— Problems to solve —
#1 Answer these questions about the Mass discussion:
(a) What did the bishop first say when asked to permit the Tridentine Mass?
(b) What game does the word "eucharist" bring to mind for the writer who dislikes it?
(c) According to the last paragraph, English is becoming or has become the language of which two fields?
#2 In the Mass discussion, begin at the words "And,I don't care" and stop after "your not sorry.(smile)". Write that passage out again, substituting "the city" for "government".
#3 Pick up the Mass discussion after its final sentence and continue writing it.

Excuse the rant,but for some reason this thread touched a sore spot in me. Incidentally,I do go to the New Order eucharist because our bishop,listening to his brainwashed,brain dead nun staff told us he had no authority to permit the Tridentine Mass,this was after Ecclesia Dei.Several years later when we had all the documents,we asked again and had petitions and priests who were willing and he had some other reason why it could not be permitted. There are several priests who do offer the Mass reverently and according to the rubrics and I appreciate that but it is rare.
And,I don't care what it means this going to or partaking in,or whatever we are doing at eucharist,it is a word that despite its etiology is for the birds. All I can think of is years of working for government and finding half the staff in somebody's office playing "euchre"(rhymes with lucre). Well,Lady in Blue,you put this up for discussion. I hope your not sorry.(smile)
I am so grateful for Adoration,the rosary,the Catechism,the Bible and the Pope,I only go to Mass on Sunday to receive the Body and Blood and to fulfill my obligation.
I agree. And nobody seems to have foreseen the problems with a vernacular Mass. First (for English anyway), to my ear contemporary English is not an especially good language for public prayer, which I think must have an element of the poetic -- and contemporary English poetry has moved in an intensely private and idiosyncratically personal direction. Contemporary English is well suited for prose in the hands of a master (though even here there's an "individualism" that works against it as public prayer) -- and I believe English is becoming or has become the language of science and of business, neither of which is suited for public prayer but both of which are the forms most of us lapse into. Unfortunately, too, a requirement for translators of the Mass seems to be a tin ear.

— Stored data entries —

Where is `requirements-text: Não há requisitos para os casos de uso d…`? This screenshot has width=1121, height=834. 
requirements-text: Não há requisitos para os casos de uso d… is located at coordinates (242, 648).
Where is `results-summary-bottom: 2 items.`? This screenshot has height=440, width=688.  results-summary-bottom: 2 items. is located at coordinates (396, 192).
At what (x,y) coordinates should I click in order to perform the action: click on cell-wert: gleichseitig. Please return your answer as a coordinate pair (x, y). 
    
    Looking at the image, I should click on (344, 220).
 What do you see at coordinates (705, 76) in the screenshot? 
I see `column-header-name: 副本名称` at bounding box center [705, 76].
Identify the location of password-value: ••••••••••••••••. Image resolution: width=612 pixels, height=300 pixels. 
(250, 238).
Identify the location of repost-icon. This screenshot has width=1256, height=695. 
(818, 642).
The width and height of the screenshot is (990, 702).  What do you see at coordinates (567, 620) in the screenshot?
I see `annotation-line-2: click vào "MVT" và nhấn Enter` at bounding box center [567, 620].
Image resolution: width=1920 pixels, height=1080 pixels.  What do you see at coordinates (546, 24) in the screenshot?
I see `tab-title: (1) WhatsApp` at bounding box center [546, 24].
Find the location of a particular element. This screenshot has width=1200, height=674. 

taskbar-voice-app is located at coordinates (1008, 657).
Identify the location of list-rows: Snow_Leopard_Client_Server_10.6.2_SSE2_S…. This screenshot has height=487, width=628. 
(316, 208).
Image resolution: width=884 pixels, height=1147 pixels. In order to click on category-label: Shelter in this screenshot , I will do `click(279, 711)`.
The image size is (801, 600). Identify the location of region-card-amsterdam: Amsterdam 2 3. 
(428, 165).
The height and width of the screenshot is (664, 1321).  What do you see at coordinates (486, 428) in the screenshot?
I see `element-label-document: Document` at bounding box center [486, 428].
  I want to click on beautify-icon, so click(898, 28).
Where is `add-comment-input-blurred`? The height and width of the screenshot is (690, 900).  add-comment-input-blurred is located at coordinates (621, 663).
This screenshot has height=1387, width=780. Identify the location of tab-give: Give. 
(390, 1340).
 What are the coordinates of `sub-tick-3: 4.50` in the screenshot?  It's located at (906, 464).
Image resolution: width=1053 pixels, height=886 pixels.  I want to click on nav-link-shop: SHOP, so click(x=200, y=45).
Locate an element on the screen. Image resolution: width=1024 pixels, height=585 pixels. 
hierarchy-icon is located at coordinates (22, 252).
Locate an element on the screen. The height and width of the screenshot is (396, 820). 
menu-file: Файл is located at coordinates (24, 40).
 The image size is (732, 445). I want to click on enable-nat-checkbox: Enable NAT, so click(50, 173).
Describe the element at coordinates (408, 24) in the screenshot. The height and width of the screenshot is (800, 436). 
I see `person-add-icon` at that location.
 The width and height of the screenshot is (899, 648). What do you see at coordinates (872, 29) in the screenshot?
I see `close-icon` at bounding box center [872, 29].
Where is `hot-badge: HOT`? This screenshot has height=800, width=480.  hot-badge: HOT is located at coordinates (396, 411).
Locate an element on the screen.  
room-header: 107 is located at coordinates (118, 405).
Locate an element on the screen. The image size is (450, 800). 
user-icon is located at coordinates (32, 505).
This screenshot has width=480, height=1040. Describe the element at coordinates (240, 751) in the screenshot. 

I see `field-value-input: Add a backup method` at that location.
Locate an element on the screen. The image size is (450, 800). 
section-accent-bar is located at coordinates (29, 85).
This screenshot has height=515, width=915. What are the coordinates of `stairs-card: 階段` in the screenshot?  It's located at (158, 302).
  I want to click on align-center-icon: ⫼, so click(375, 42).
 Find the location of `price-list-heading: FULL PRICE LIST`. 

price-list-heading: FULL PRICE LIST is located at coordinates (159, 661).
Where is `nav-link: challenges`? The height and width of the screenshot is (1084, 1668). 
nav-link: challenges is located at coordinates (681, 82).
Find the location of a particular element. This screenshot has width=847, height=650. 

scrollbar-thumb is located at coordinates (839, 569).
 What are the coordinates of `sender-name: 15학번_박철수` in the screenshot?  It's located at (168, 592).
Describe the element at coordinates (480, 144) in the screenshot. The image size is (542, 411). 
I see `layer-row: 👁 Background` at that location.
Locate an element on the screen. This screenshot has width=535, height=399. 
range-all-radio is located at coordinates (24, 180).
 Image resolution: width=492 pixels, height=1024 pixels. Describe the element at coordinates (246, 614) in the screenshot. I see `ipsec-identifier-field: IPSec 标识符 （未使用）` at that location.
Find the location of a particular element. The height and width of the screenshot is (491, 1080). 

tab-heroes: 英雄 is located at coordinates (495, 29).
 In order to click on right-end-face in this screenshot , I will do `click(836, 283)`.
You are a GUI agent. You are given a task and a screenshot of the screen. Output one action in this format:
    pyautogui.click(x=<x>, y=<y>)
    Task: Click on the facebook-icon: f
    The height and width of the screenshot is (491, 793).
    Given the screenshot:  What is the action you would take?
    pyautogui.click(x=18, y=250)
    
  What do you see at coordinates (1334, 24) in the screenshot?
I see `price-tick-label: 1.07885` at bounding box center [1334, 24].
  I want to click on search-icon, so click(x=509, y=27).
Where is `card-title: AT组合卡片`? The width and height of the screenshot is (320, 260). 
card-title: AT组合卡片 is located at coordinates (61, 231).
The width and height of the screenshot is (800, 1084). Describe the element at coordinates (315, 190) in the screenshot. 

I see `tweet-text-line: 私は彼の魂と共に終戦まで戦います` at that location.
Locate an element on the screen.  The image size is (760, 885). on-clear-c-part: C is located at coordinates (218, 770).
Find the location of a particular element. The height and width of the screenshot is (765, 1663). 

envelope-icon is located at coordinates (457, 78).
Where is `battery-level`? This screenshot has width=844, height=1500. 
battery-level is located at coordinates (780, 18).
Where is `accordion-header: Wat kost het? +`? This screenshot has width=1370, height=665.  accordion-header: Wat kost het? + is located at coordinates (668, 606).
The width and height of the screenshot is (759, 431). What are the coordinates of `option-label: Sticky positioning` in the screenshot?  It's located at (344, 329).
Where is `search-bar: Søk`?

— Responses to the exercise —
#1
(a) He said he had no authority to permit it.
(b) Euchre.
(c) Science and business.

#2
And,I don't care what it means this going to or partaking in,or whatever we are doing at eucharist,it is a word that despite its etiology is for the birds. All I can think of is years of working for the city and finding half the staff in somebody's office playing "euchre"(rhymes with lucre). Well,Lady in Blue,you put this up for discussion. I hope your not sorry.(smile)

#3
Then -- whose vernacular? I saw an article recently about a parish with a large immigrant population, mostly Spanish or Portuguese speaking, a source of controversy, with the Spanish-speaking having the numbers at present to prevail. If Mass were still in Latin, nobody would have an advantage. And we really don't need more sources of controversy.
And then there are the advantages of a "dead" language: it doesn't change. Words don't acquire new connotations. (I still find it hard to accept "Heaven and earth are full of Your glory" because "full of" has so many -- shall we say -- less exalted connotations. Words also don't have local connotations. I worked years ago with a guy who had studied Spanish for a long and time and traveled in South America trying to perfect it. He said that sometimes it was only a matter of a few miles between a word that was perfectly innocent and humdrum and the same word as an obscenity.
I love Gregorian chant, too. The parish I was in when these changes started coming used some of the English set to chant. Some of the arrangements were very pretty, but I think unsustainable over a long passage. Chant grew up around Latin, which because of the structure of its declensions and conjugations has very few monosyllables apart from prepositions; English has many, many nouns, verbs, adjectives that are monosyllables.
I might as well put in here, too, that I hate those stupid little "missalettes." I see no point in them: the responses are few enough to memorize in no time, and -- English being my first language -- I have no need to follow along in reading what I'm listening to. They are an anachronism that has lost its point -- we used Missals with the Latin Mass because we had to, and as I recall it the effect was an aid to concentration. (We also had a place to keep holy cards and prayer cards for the dead.)
Maybe we all just love best what we grew up with.